The weekend of little sleep (12/24/04)

Dear Reader

By By Jack Ronald-

It’s always tough with a small staff to accommodate everyone’s holiday plans. That’s why, when police reporter Rachelle Haughn told me her family was having a Christmas celebration a week early, I agreed to take the pager for the weekend.

The pager — for those of you without family members in the fraternity of emergency workers, police, and firefighters — is a portable system that dispatches fire trucks, ambulances, and first responders.

It is also — in its own way — a sleep deprivation device.

Or it can be on a busy weekend.

That’s what we ran into earlier this month.

The newspaper keeps a pager so that we can dispatch a photographer or reporter when necessary. Deciding when it’s necessary, however, can be a judgment call.

Health-related ambulance runs, for example, don’t merit sending a photographer. Serious traffic accidents or house fires do.

Trouble is, when a call comes in the middle of the night, it’s tough to decide whether you should grab a camera and go or just roll over and go back to sleep.

There’s no simple rule of thumb, and it’s easy to guess wrongly.

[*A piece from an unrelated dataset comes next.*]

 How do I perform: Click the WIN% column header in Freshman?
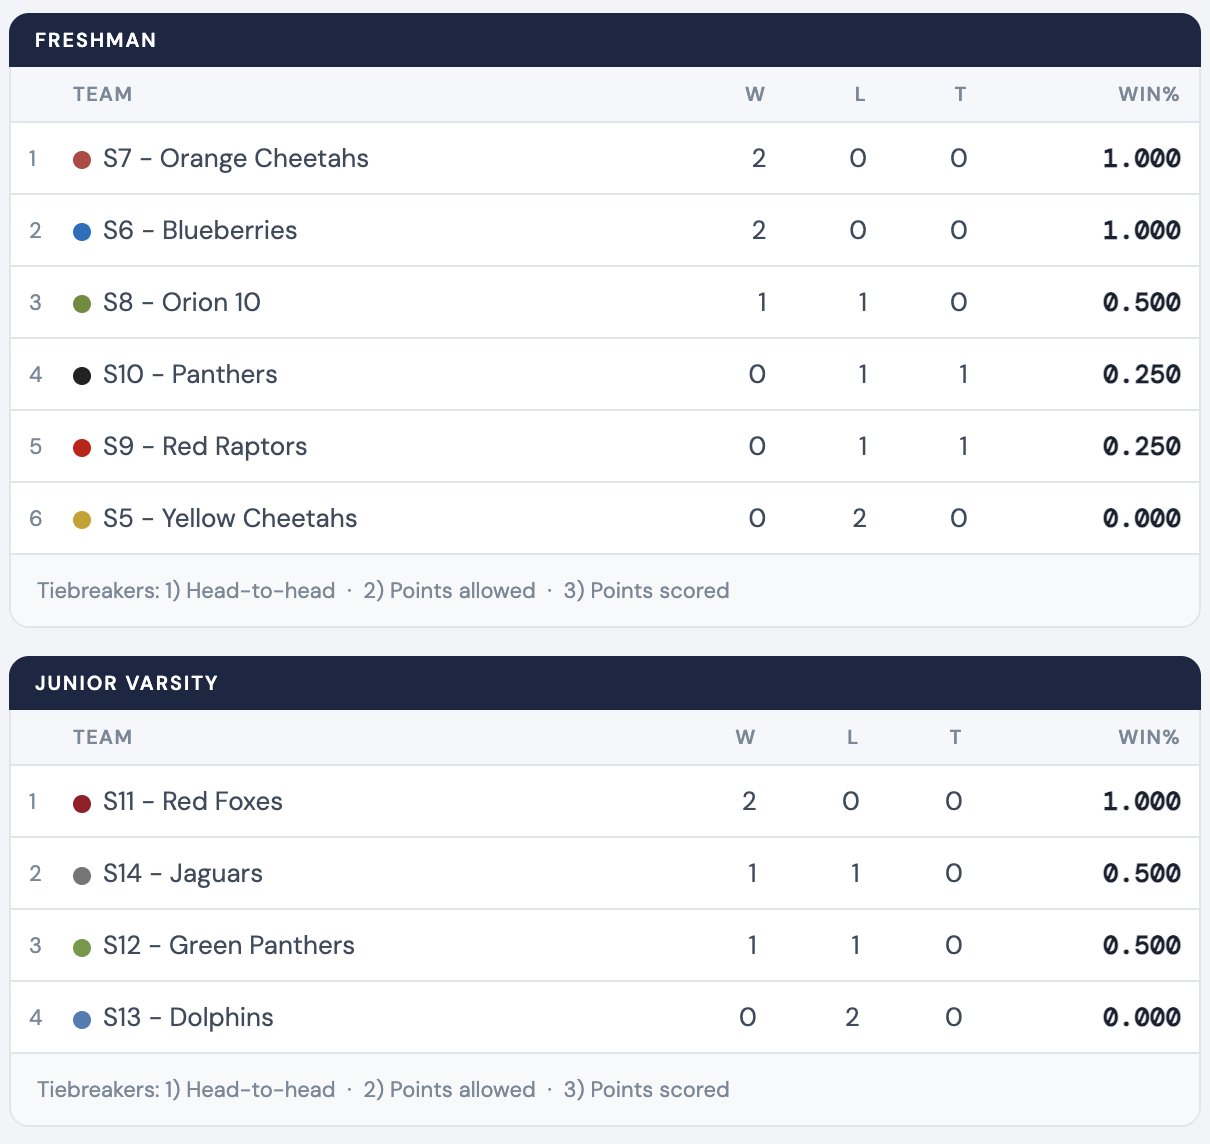tap(1148, 95)
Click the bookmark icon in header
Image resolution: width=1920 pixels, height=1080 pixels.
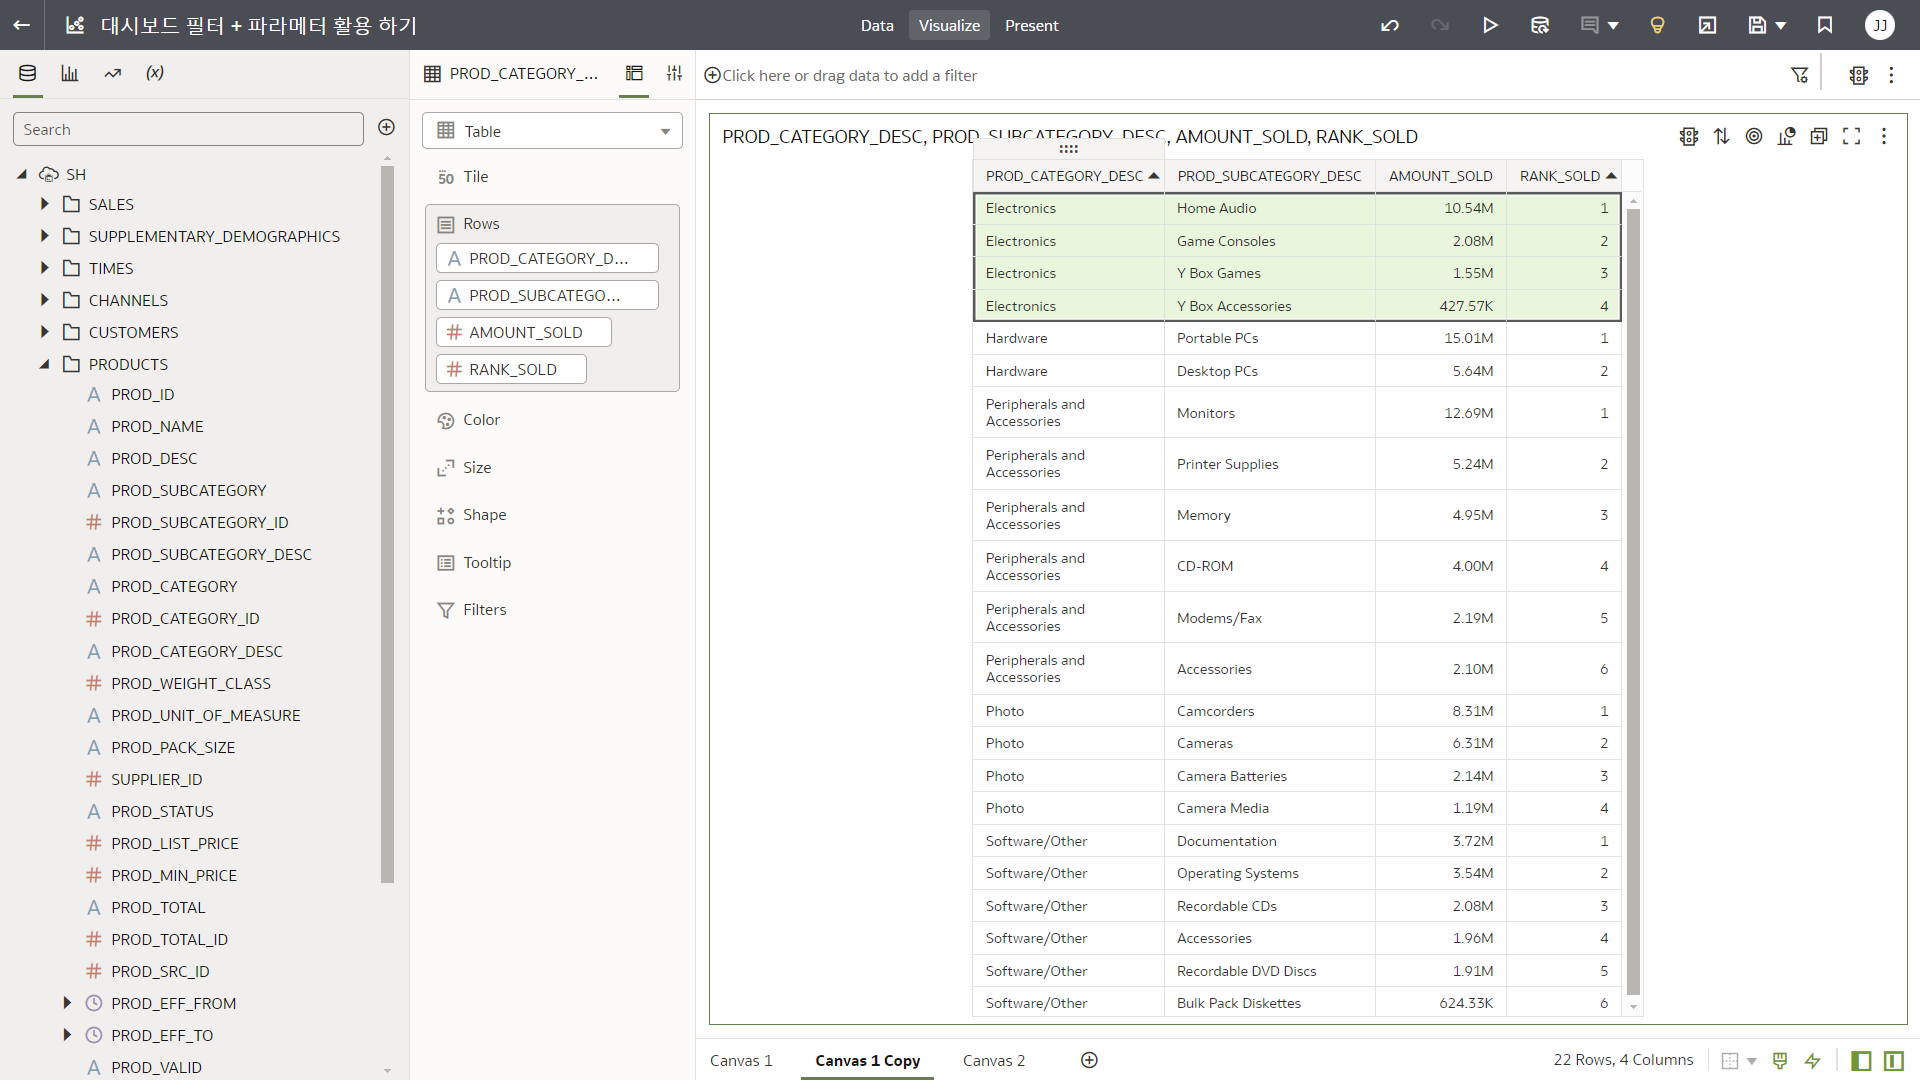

Because the pager can be loud when it is activated — a series of beeps and boops and a vibration followed by the dispatcher’s voice — I tend to set the volume down low and leave it in the bathroom adjoining our bedroom. That way, I can hear it if something happens but it won’t be shouting in my ear.

On a Saturday night a couple of weeks back, I was just moving into serious sleep when firemen were paged out for a house fire on the west side of Portland. No problem. So what if it’s midnight and snowing, a housefire is a housefire. Our readers have come to expect photo coverage along with a complete report.

An easy call, but when I arrived at the scene, parking where I’d be safely out of the way, I found that the fire was contained to the attic. It had fortunately been discovered early, and firemen had been on the scene in time to get it quickly under control.

Good news for all concerned, but it didn’t translate into a photograph, so after about 25 minutes of standing around in the cold I went back to bed.

The next night the roads were getting slippery, and about 3:30 a.m. someone slid off into a field out near Salamonia. It wasn’t clear whether anyone was injured, so I stayed put. But the radio traffic didn’t stop.

And suddenly, from our bathroom in the middle of the night, I heard a voice I recognized. It was Lloyd Wright, a longtime Salamonia firefighter and one of my wife’s co-workers at Meshberger Brothers Stone.

Now, I don’t know about you, but I found it a little unnerving to hear Lloyd talking away in my bathroom in the wee small hours of the morning.

Fortunately, or unfortunately, someone else soon slid off a different section of county road and the Portland fire department and rescue units were paged out. That was close enough to home that I had to go.

Bundling up and taking the pager with me, I headed out, only to discover that my car was covered with ice and snow. After five minutes of scraping, I was finally on my way. The heater still wasn’t making much of a difference when the pager squawked again.

Everybody was OK. No injuries. No need for the fire department. No need for the rescue unit. No need for me to have gotten out of bed. No need to have cleaned my car windshield in the middle of the night.

The good news was that by the time I pulled back into the driveway, Lloyd and the Salamonia department had finished up and were calling it a night.